Listed records Block Start

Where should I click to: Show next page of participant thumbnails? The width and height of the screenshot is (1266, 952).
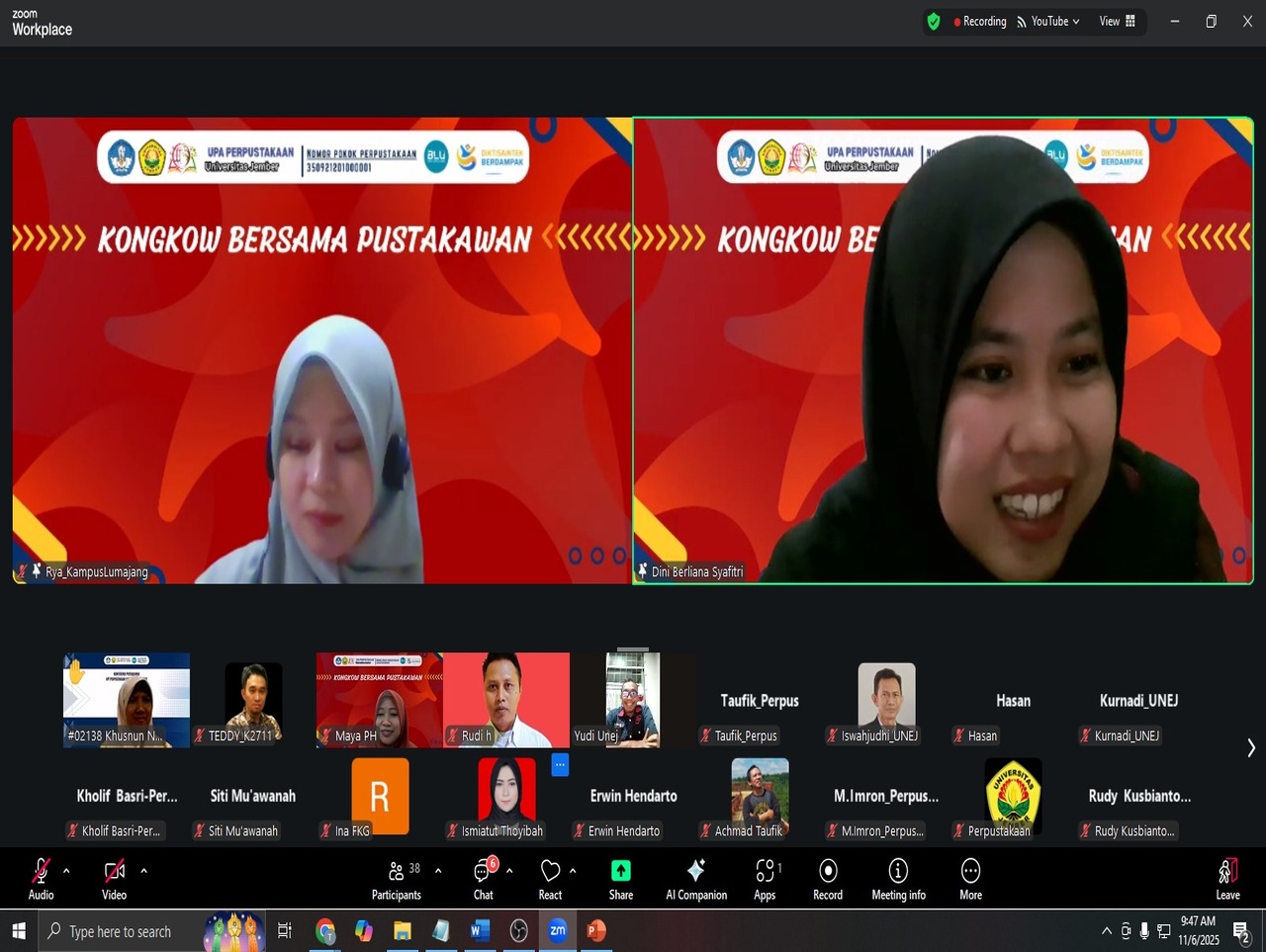pos(1251,748)
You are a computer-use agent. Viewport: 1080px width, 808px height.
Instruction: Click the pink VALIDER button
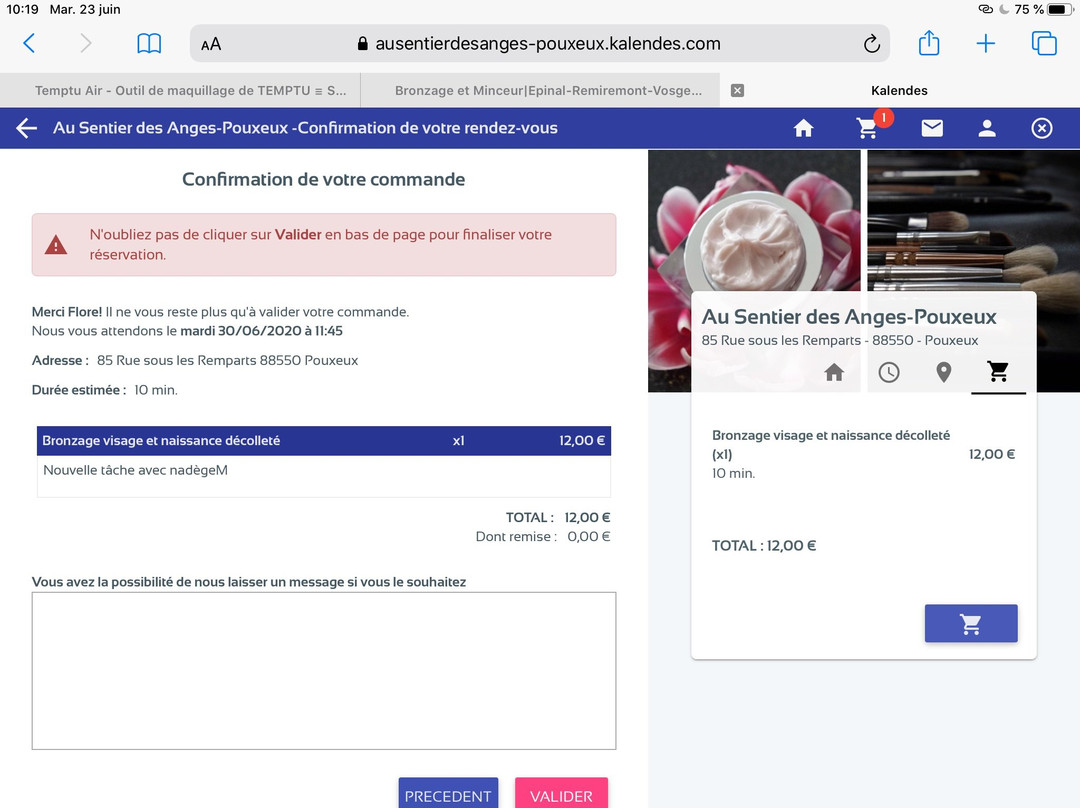pos(561,794)
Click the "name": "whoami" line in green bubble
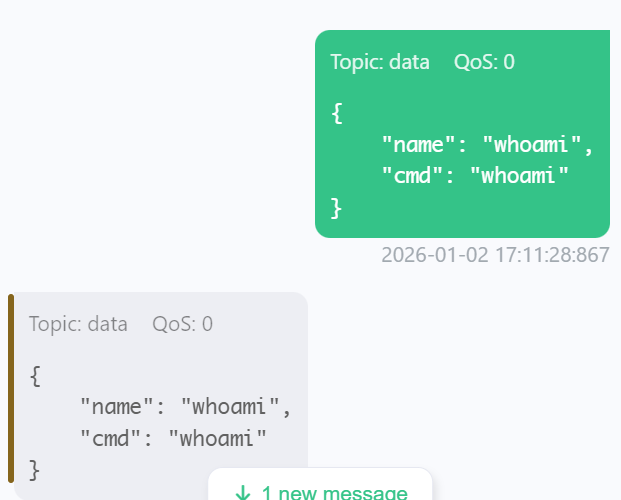621x500 pixels. (x=487, y=145)
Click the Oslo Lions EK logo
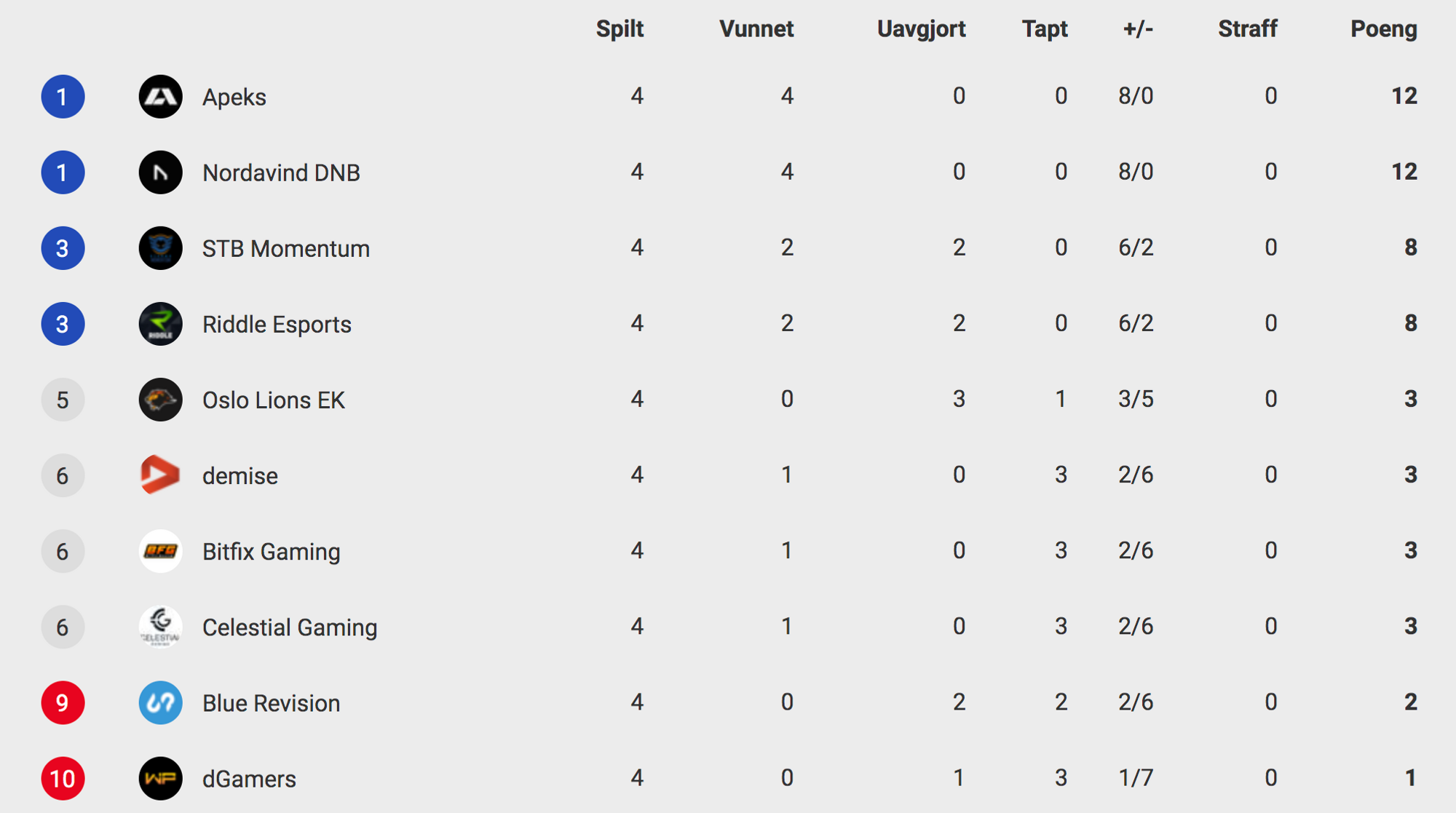This screenshot has width=1456, height=813. (x=160, y=400)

Listed records Block End

* [What you will do]: If pictures appear in the data, omit them and copy all other parts exactly.

* [Output for this exercise]:
Where should I click to: Show next page of participant thumbnails? The width and height of the screenshot is (1266, 952).
pos(1251,748)
You are a computer-use agent. Viewport: 1080px width, 808px height.
Instruction: Click the pink VALIDER button
pos(561,794)
Click the "name": "whoami" line in green bubble
621x500 pixels. (x=487, y=145)
Click the Oslo Lions EK logo
This screenshot has width=1456, height=813. (x=160, y=400)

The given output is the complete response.